Yesterday, I had my own experience being reviewed in the NYRB. University College London professor Mark Ford had the honor of doing the carving up, in a group review. It’s out from behind the paywall now, so you can read it yourself, but I’ll do a quick survey and include a quote or two from it here.
Ford didn’t open with Wilson’s directness, starting instead with a summary of Nabokov’s life before diving into my book. He noted a few of the echoes between Nabokov’s younger brother, Sergei, and Pale Fire narrator Charles Kinbote high in the piece, which I was glad to see, because The Secret History is the first real exploration of that link, and it’s an important part of the book.

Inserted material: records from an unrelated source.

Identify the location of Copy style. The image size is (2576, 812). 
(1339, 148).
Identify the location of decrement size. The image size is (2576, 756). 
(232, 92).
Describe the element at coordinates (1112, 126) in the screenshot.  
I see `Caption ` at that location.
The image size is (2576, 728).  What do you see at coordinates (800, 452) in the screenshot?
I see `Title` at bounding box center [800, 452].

Ford had some nice things to say, though he wasn’t a fan of my style. He liked the use of Alexander Solzhenitsyn, Soviet dissident and Gulag survivor, in counterpoint to Nabokov as the framework of the narrative. He also praised my “exemplary primary research,” which, he suggests, “forces one to consider several fascinating quandaries presented by Lolita and Pale Fire.”
At some point, if I get just a little bigger pool to draw from, I’ll do a quantitative analysis of reviews of The Secret History, to see what that might offer in some larger sense about book reviews and reviewers. For now, I’m resisting posting more of the review here for fear of disappearing down a rabbit hole of quote and response that would surely be more boring than the unbelievably dull but angry quibbles that Wilson and Nabokov had over the finest points of Eugene Onegin.
Compared to the insults lobbed between Wilson and Nabokov, Mark Ford’s praise is generous and his criticism mild enough. It’s an honor to have the book featured in a place that will allow some of the questions I’ve raised—about Sergei Nabokov and Charles Kinbote, about anti-Semitism and Humbert Humbert—to be on the record as part of a conversation about Nabokov’s writing and the history that helped make it.
If you’re so inclined, you can spend your lunch hour reading the NYRB review for yourself. And here are the other books featured later in the piece—The Tragedy of Mister Morn, Selected Poems, Stalking Nabokov—all of which are worth some time, particularly Mister Morn, if you’re interested in Nabokov’s early writing or Revolutionary Russia.